Ya'll got back together-- so it looks as if you two are willing to commit to each other and realize that you want each other in your lives. If that is the truth and you want to keep this relationship from crumbling and succumbing to the pressures and strains like the last time this woman tried to put herself in the middle-- you need to tell her to stay away for a while. You don' t have to cut her off completely if you don't feel like you can. Simply tell her something to the effect of, "look ____, you are my friend and I would like to continue being friends with you...however you are inserting yourself into parts of my life that you don't belong, and it isn't helping. If you would like to be my friend could you give me 6 months to a year with no contact so that I can save my relationship? I value you, but I don't like the way our friendship has evolved and I think it would be a good idea for us both to take a break."  

  

  

See if this works, and if she wants to stop being friends with you all together then that isn't an entirely bad idea in light of the continuing problems. These are only suggestions, but if I were in your position I would weigh which meant more to me. The friend or the relationship? While we should never have to choose-- you have to now that relationships have overlapped. Since you have known this girl for years perhaps you would like to choose her? But a true friend doesn't treat their good friend of 7 years by worming her way into their relationships...this is the best advice I can give. If you want to save your relationship you and your boyfriend have to be united against outsiders trying to meddle.  

  

  

Dear Parisiene  

   

Thank you for your advice.. i really appreciate it.  

   

I will speak to my "friend" and tell her how i feel about her interfering in my relationship with my boyfriend. However the problem is that he will not open up to me at all anymore.  

   

When asked why he is angry at me his response is "Nothing". I've told him if he doesn't talk to me i am not going to put up with him going to speak to someone else when the relationship concerns me and him only not our friend.  

   

I asked him if he thinks our relationship is worth saving and he simply said "its up to you".  

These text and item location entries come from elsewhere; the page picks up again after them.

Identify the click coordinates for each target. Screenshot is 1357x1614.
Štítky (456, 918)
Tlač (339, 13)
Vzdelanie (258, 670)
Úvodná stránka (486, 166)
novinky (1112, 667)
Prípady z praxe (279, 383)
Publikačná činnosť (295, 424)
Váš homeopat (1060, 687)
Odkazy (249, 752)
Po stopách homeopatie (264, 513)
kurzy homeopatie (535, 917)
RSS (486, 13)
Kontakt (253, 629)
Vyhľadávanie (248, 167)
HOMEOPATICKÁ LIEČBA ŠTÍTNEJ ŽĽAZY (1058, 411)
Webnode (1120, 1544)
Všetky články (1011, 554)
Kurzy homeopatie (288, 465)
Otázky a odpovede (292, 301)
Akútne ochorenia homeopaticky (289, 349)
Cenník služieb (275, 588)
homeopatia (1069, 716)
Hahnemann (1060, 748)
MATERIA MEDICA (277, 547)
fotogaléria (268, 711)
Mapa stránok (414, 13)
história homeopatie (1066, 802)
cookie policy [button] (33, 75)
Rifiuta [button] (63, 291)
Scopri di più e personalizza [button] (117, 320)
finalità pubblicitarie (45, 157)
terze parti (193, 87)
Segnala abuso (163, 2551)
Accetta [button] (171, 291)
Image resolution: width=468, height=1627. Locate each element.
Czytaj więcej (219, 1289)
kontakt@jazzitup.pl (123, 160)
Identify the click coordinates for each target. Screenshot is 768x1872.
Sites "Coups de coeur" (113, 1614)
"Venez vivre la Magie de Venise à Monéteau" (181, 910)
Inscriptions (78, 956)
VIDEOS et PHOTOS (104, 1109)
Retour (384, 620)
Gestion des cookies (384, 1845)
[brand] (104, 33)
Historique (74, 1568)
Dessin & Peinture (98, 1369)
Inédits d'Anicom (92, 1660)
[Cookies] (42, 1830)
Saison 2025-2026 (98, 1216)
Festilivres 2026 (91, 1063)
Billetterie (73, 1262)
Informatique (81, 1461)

He believes that i am just jealous of their friendship and the truth is i am because he talks to her n not to me and during our break he had feelings for her.  

   

I told him that if he asked her if she had feelings for him and she said no not to come back to me because i WOULD NOT be second best.  

   

After we got back together i found out that is exactly what he had done and asked him why he didn't tell me before we got back together so i could make the decision myself and he didn't respond at all to that.  

   

I love him and ask him if he loves me. he tells me yes.  

   

i ask him as i need to feel loved because i don't feel that from my family and i just like the reassurance do u think that this is what is causing the problems between us??  

   

i love him and want to be with him but fear that our relationship is already over due to our friends interference.  

   

i am willing to give our friendship a break so i can work out my problems with my boyfriend but the problem is that we have same group of friends and will see each other at parties. i know that my boyfriend isn't willing to give up his friendship for our relationship.  

   

Is this a sign that he doesn't want to be with me and put our relationship first??